Construction of primary library, library amplification, and sequencing

The constructed transpososome was used to tagment about 3 femtograms of yeast genomic DNA (ATCC Cat. No. 9763), which was serially diluted from a stock of 6 ng/μL, to generate a primary library13. The transposase was removed from DNA by Protease K (New England Biolabs, Cat. No. P8107S) treatment and then Protease K was denatured by heat. The primary library was sequentially amplified by Phusion Hot Start II High-Fidelity PCR Master Mix (Thermo Fisher Scientific Cat. No. F565L) with NEX8a for three cycles, and then together with Illumina Read1 (5′-TCGTCGGCAGCGTCAGATGTGTATAAGAGACAG-3′) and Read2 (5′GTCTCGTGGGCTCGGAGATGTGTATAAGAGACAG-3′) primer pair for 20 cycles, both with 30-min extension time at 65 °C. The amplified library was cleaned with AMPure (Beckman Coulter Cat. No. A63882) beads twice and eluted in 20 μL 10 Tris buffer, 8 μL of the eluents was taken to be barcoded in a 20 μL reaction in 6 cycles. The barcoded libraries were cleaned with AMPure beads twice and loaded onto MiSeq (Illumina, Cat. No. MS-102-3001) for sequencing 80 bases for Read1 and 70 bases for Read2, after quantitation following the manufacturer’s protocol14.

Adapter trimming

The MiSeq output files were first passed through the Illumina primary analysis pipeline to remove the majority of the primer and adapter sequences.

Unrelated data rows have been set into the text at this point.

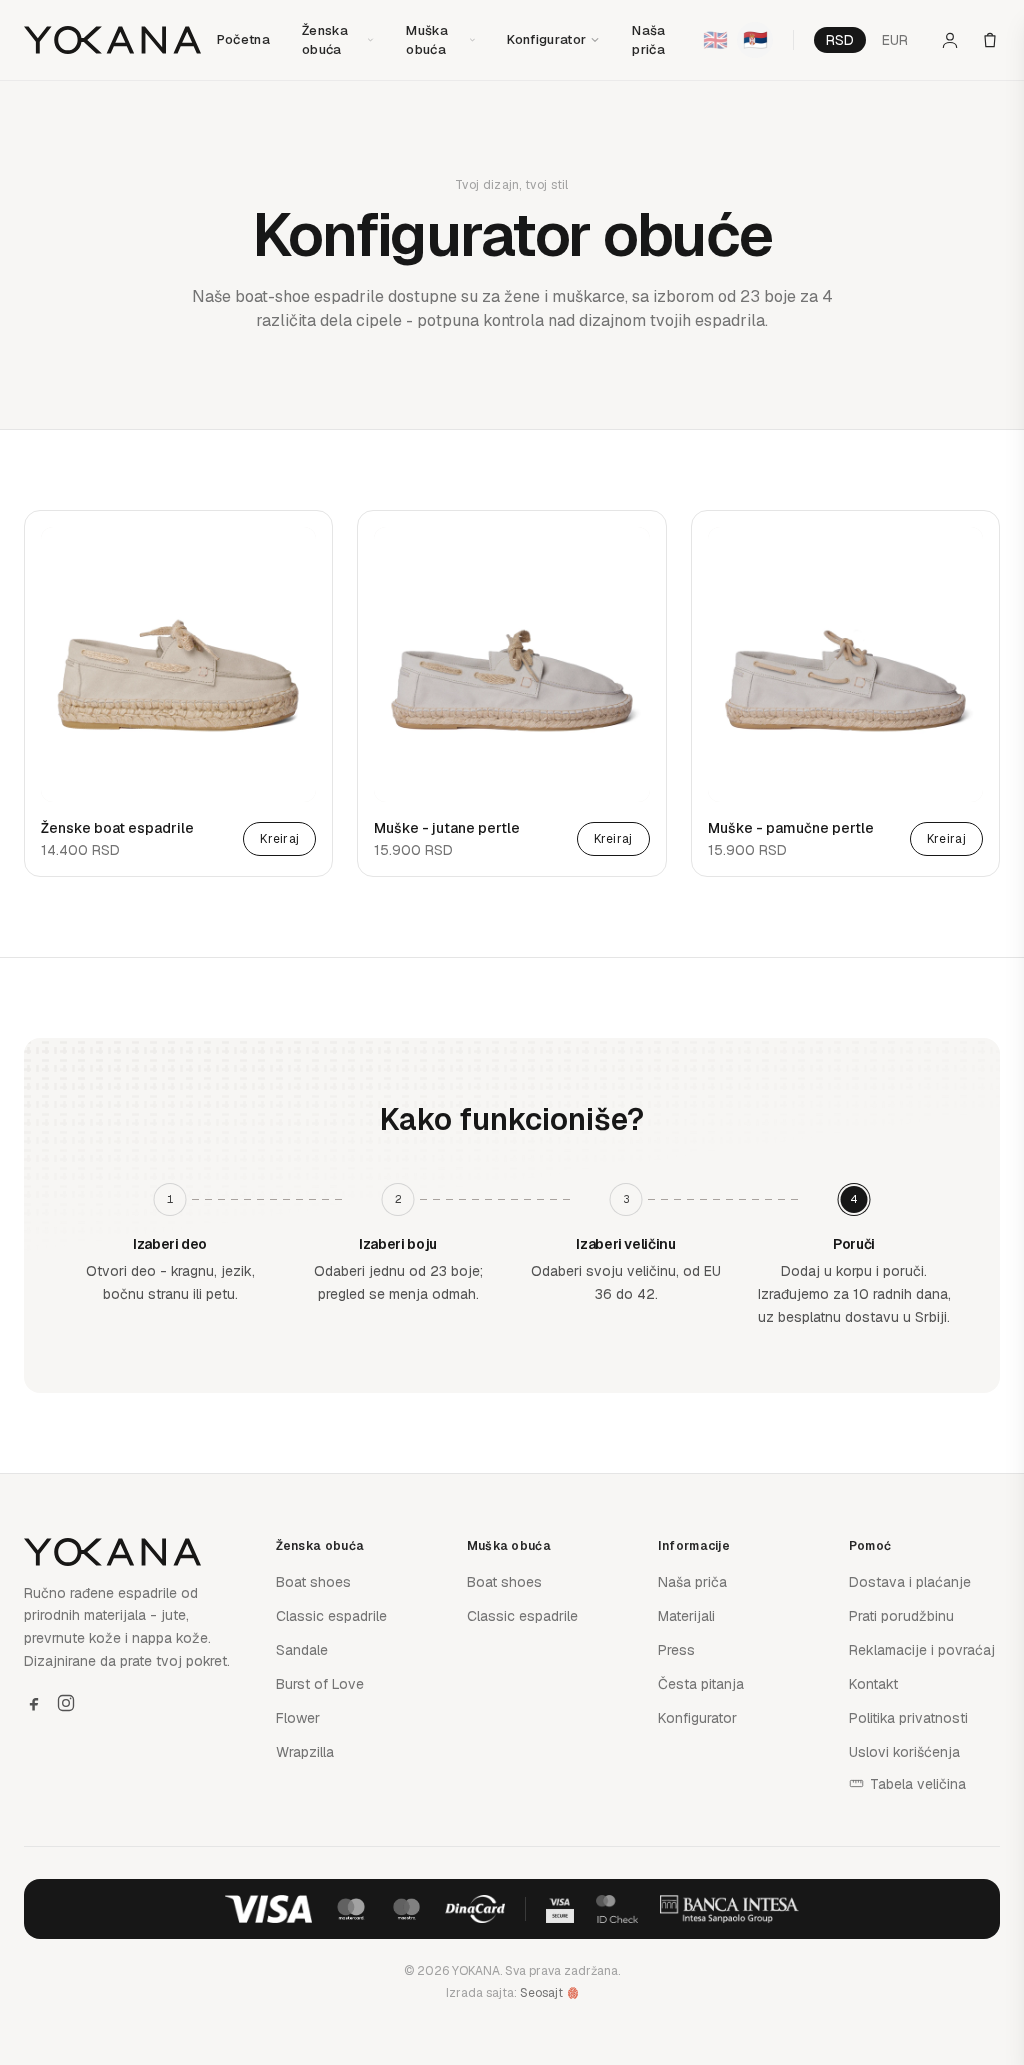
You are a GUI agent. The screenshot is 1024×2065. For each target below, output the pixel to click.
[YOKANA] (112, 40)
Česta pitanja (701, 1684)
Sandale (302, 1650)
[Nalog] (950, 40)
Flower (298, 1718)
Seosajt (541, 1993)
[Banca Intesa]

The resulting paired-end FASTQ files were evaluated for the percentage of reads from yeast genome relative to other known genomes using FastQ Screen (https://www.bioinformatics.babraham.ac.uk/projects/fastq_screen/). This served as a check for yield and contamination. The same FASTQ files were sent through Trim Galore (http://www.bioinformatics.babraham.ac.uk/projects/trim_galore/), which used Cutadapt (https://cutadapt.readthedocs.io/en/stable/index.html)17 and FastQC (https://www.bioinformatics.babraham.ac.uk/projects/fastqc/) as software engines, for removal of any remaining Illumina Read 1 and Read 2 primer adapters. The Trim Galore stringency for adapter matching was set at 15 bp (default 1); minimum Phred score was set at 20 (default); and any read shorter than 25 bp after quality or adapter trimming was discarded. All other Trim Galore parameters were at their default values.

Mapping

The Trim Galore processed read sequences in FASTQ format were mapped to the reference yeast genome (GenBank assembly accession: GCA_000146045.2) using the BOWTIE2 aligner18 with default parameters except the maximum fragment length for valid paired-end alignment (-X option) was set at 1000. The aligner generated a raw BAM file. Our in-house Python scripts would reconstructed fragments in BAM format to represent an amplified library (Column 2 of Table 1, the number of reads is shown in Column 4). During this process, two reads would merge if the fragment length was shorter than or equal to 150 bases, while a gap between the two reads was filled in with the reference genome sequences when the fragment length was greater than the combined read lengths of 150 bases. The file was then deduplicated to remove PCR duplications to represent the primary library (Column 3 of Table 1, the number of reads is shown in Column 5).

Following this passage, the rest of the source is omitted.